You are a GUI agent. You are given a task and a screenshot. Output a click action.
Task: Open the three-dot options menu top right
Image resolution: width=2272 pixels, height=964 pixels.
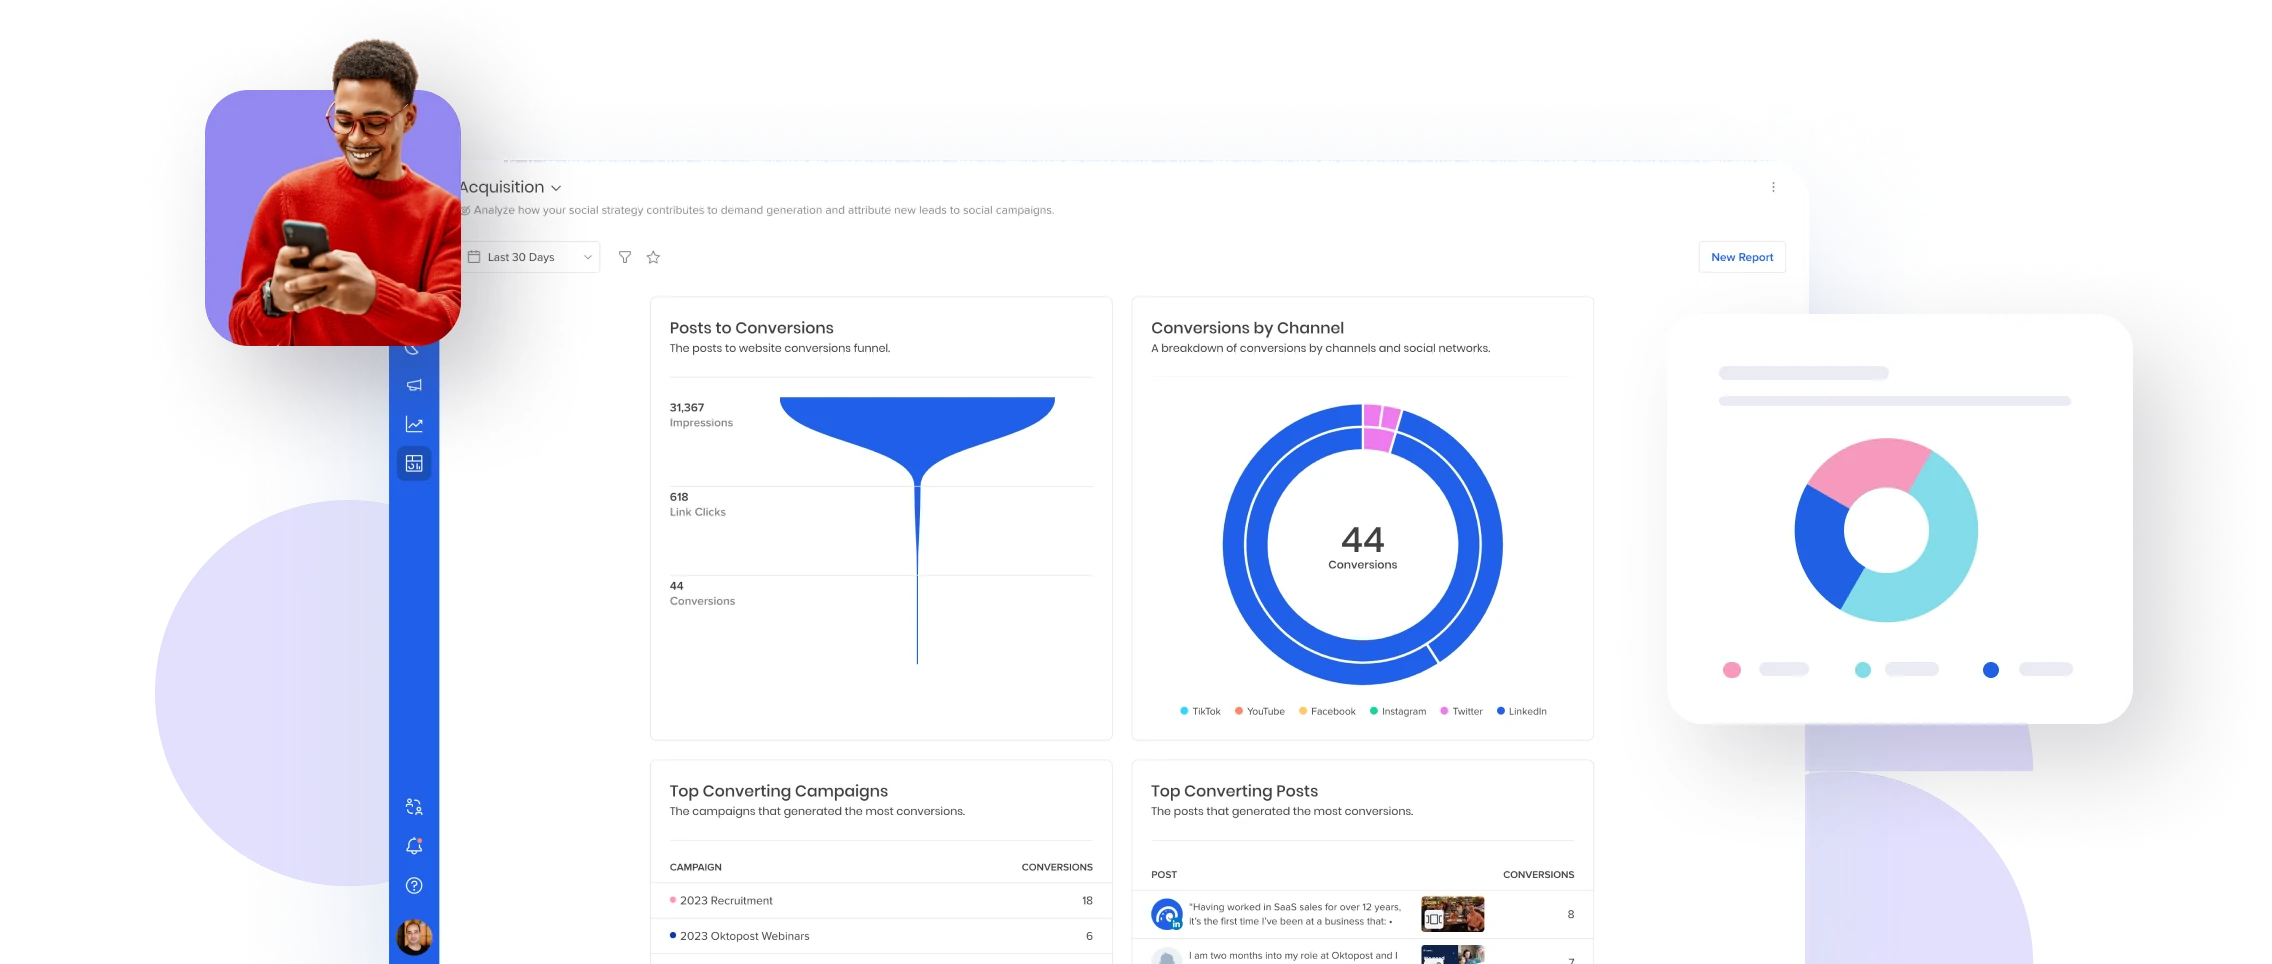tap(1774, 187)
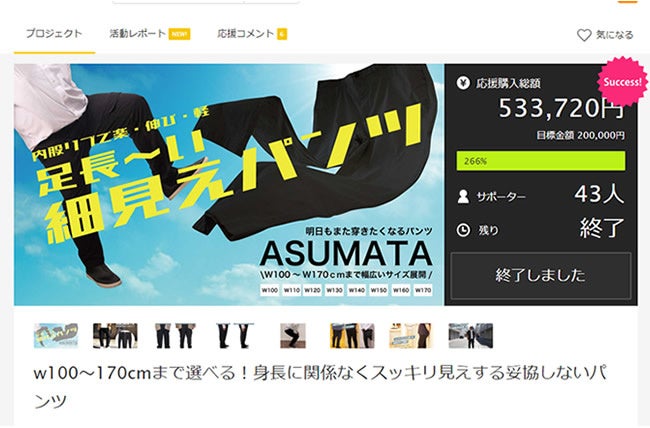650x428 pixels.
Task: Click the supporter person icon
Action: pos(463,196)
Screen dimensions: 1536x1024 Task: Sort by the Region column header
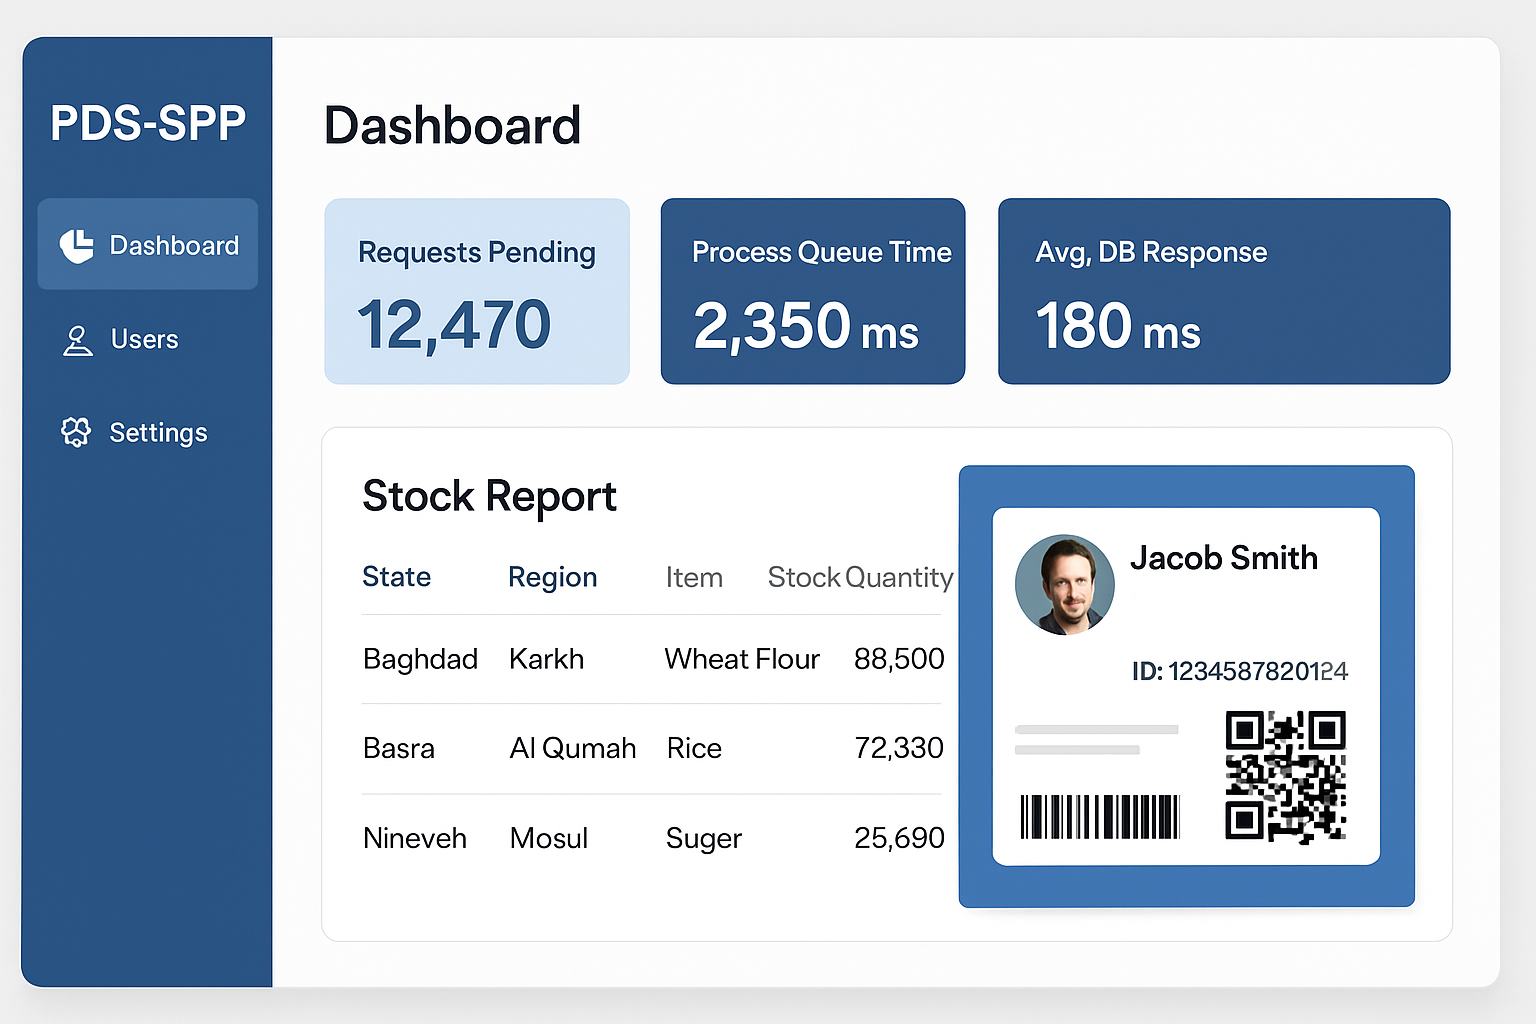[552, 577]
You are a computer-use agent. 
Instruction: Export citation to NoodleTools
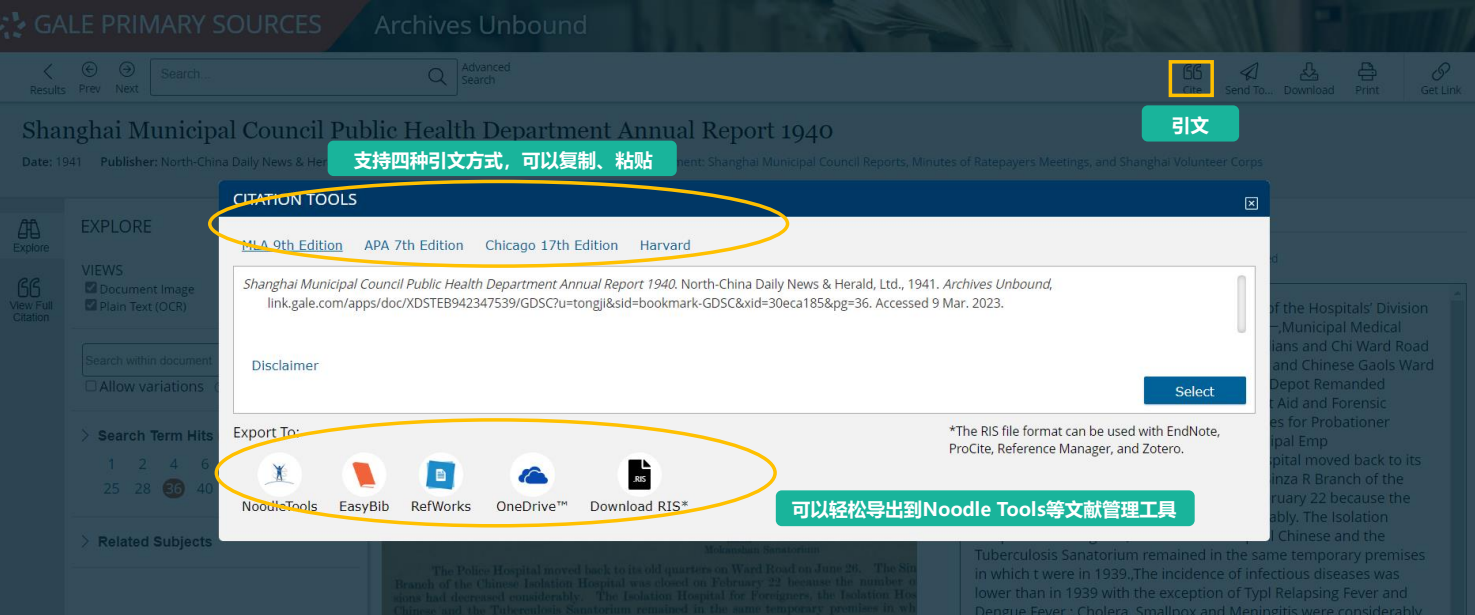click(x=279, y=475)
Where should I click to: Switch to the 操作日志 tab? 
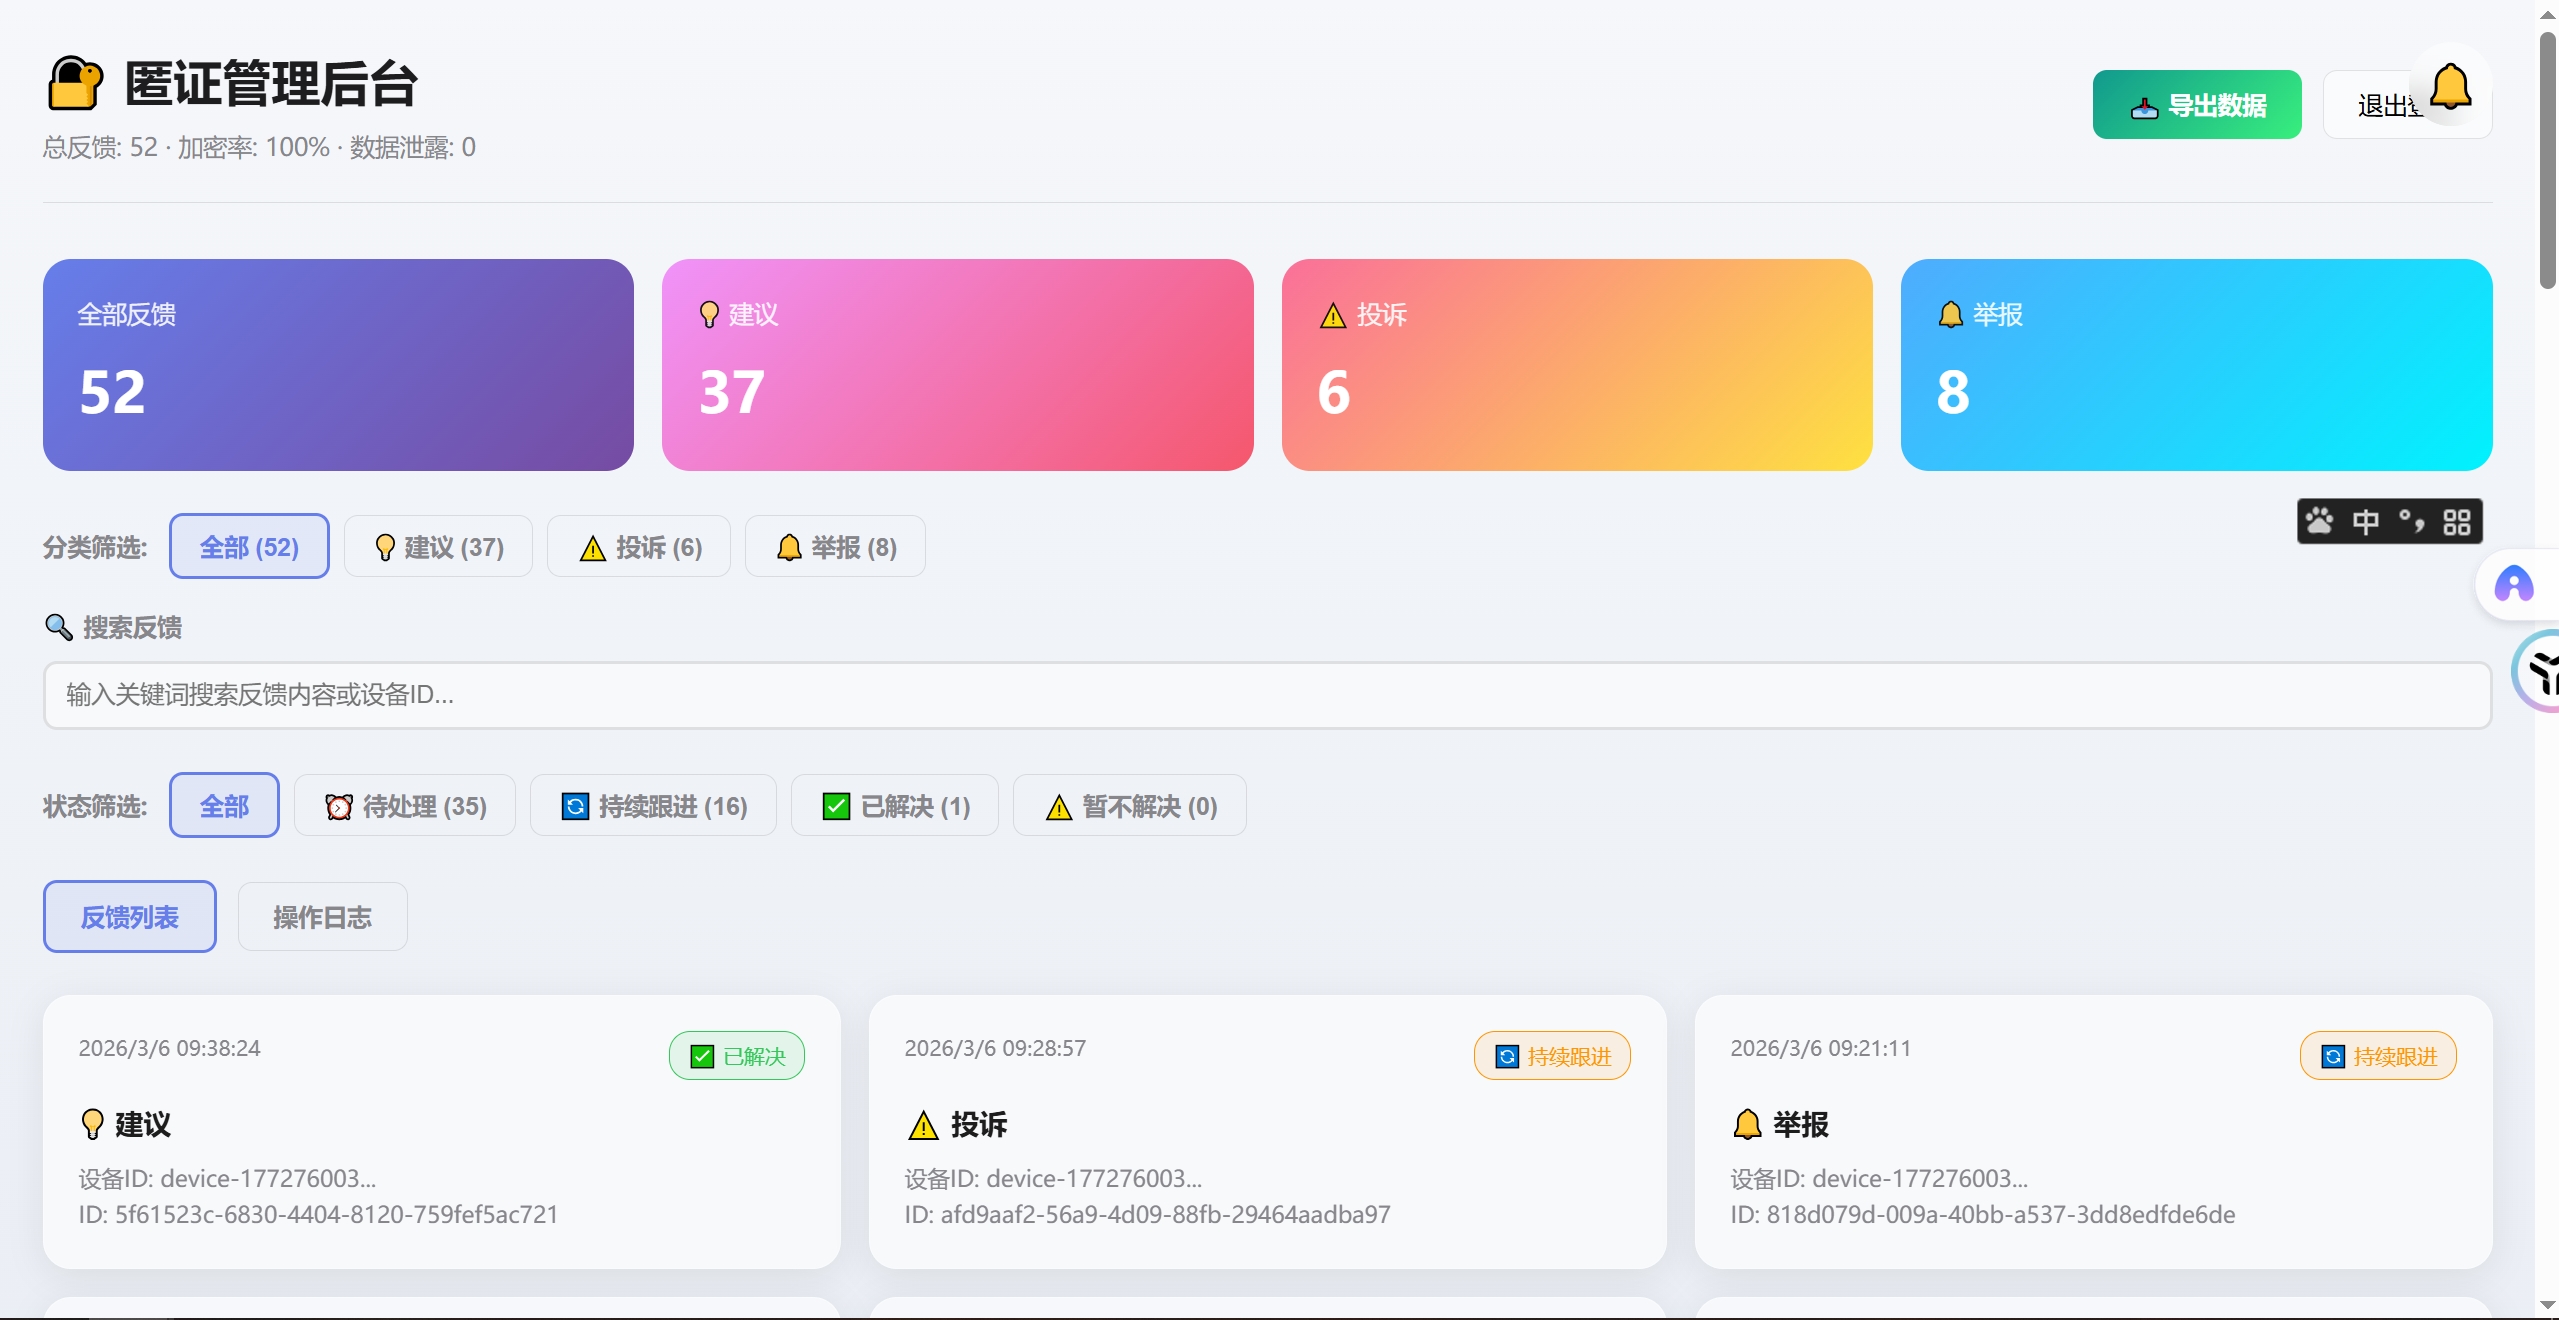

» **Work to be completed**: Reproduce all of the material above with "three-dot options menu" swapped for "overflow menu" and everything else unchanged, omitting the pictures.

» **Task output**:
You are a GUI agent. You are given a task and a screenshot. Output a click action.
Task: Open the overflow menu top right
Image resolution: width=2272 pixels, height=964 pixels.
tap(1774, 187)
650x428 pixels.
Task: Click the supporter person icon
Action: pos(463,196)
Screen dimensions: 1536x1024 Task: Sort by the Region column header
[552, 577]
You are a computer-use agent. 
Instruction: Export citation to NoodleTools
click(x=279, y=475)
Where should I click to: Switch to the 操作日志 tab? 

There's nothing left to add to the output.